Sirota revealed that, not only was Arnold behind the “Pension Peril” series, but the PBS affiliate itself had approached him for funding.
“As a taxpayer-funded entity, PBS’s official rules clearly prohibit the funding of programming by a benefactor who ‘has asserted, or has the right to assert, editorial control over a program,’” he wrote in the article originally published Wednesday. “Those rules also do not allow programming to be funded by a benefactor who is ‘pre-ordaining the conclusion the viewer should draw from the materials presented.’”
Since the report began making headlines earlier this week, WNET had defended its decision to accept the grant from Arnold, even though his foundation said on its website that it “has encouraged governments to face the true magnitude of their pension problems and to develop structural reforms that are comprehensive, sustainable and fair.”
A spokeswoman for the foundation told the New York Times that it did not receive any editorial control over the content, although it was the only financial supporter of the series. The PBS affiliate announced that “Pension Peril” would still be aired on outlets throughout the US but that the money would be returned.
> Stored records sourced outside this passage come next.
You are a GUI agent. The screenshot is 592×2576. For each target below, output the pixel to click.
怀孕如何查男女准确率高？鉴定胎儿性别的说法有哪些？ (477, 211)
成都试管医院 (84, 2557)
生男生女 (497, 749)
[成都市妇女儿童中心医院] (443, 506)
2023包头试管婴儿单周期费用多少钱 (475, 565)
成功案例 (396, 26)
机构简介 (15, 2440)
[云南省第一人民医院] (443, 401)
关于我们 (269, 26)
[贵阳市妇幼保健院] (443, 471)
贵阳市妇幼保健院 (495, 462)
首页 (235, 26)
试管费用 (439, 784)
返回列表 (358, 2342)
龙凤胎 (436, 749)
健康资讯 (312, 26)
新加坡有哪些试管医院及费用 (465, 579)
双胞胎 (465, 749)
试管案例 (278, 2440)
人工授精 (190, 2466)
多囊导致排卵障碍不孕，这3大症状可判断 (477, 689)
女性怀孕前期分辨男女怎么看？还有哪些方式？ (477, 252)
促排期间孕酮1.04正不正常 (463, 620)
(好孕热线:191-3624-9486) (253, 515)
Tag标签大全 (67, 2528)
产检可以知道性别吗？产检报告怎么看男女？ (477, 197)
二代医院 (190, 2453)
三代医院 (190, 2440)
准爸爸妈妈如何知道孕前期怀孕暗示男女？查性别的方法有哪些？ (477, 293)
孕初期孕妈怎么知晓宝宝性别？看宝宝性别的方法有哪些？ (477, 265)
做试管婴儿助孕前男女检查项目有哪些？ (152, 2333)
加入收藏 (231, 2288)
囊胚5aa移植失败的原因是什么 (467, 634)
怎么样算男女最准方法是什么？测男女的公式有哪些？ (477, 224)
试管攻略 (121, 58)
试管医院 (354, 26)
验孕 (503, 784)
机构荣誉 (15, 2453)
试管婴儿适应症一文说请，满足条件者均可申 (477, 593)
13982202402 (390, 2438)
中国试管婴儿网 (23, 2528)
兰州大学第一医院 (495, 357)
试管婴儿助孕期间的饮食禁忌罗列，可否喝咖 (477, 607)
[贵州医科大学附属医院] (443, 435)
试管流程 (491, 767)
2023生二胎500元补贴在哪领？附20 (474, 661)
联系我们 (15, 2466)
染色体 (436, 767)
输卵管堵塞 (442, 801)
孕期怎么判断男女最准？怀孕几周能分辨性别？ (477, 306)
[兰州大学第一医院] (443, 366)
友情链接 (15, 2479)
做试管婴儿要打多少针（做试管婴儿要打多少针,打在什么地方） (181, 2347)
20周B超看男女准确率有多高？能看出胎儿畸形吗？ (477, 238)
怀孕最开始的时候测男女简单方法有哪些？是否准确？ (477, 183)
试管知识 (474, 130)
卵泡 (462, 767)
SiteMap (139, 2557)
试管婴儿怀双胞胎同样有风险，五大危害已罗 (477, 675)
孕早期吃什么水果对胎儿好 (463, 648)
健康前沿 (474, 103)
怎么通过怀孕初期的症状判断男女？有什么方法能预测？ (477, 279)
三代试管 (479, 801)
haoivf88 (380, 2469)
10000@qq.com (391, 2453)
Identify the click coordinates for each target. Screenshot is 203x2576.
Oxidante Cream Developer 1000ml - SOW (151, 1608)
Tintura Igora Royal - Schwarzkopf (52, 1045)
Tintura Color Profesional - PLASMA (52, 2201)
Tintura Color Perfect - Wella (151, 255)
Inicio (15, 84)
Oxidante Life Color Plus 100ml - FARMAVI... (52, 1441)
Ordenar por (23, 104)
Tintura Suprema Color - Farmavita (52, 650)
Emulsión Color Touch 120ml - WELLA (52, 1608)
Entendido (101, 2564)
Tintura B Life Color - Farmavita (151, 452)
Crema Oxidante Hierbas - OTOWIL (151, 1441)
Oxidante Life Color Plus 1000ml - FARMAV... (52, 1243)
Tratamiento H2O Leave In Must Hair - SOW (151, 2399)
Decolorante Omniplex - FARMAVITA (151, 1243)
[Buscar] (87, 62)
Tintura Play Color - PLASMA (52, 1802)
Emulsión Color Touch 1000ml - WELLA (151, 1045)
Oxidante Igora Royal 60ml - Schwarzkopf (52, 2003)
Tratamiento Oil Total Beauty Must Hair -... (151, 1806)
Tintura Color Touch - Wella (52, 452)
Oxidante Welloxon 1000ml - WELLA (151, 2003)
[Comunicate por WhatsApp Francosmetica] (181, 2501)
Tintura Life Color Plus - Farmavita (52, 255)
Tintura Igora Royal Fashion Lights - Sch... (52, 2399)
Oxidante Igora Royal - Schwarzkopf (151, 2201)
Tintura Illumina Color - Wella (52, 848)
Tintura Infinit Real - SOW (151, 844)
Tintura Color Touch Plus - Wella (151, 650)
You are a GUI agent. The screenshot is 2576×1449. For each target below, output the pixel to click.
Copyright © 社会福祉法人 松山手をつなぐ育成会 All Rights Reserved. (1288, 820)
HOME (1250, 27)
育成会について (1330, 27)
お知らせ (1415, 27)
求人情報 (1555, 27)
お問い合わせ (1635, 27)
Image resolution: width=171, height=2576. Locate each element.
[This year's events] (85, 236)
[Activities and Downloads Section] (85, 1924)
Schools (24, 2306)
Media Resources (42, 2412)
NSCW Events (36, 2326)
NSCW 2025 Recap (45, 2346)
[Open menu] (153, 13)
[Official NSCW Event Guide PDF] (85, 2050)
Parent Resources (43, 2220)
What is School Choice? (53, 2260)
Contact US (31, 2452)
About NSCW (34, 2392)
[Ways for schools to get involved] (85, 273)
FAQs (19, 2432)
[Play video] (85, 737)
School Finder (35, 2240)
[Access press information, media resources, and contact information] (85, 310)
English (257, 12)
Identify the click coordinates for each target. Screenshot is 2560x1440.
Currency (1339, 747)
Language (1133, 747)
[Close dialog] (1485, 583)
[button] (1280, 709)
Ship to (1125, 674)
WNET’s vice president for programming Stephen Segaller said “We made a mistake, pure and simple” before explaining that company would abide by a “perception test” when considering future decisions.
Segaller told the Times WNET after PBS officials reminded WNET to consider “both the facts and the optics. We all take very, very seriously any suggestion that there’s a perception problem about the integrity of our work or the sources of our funding, and we came to the conclusion that it’s better to err on the side of caution.”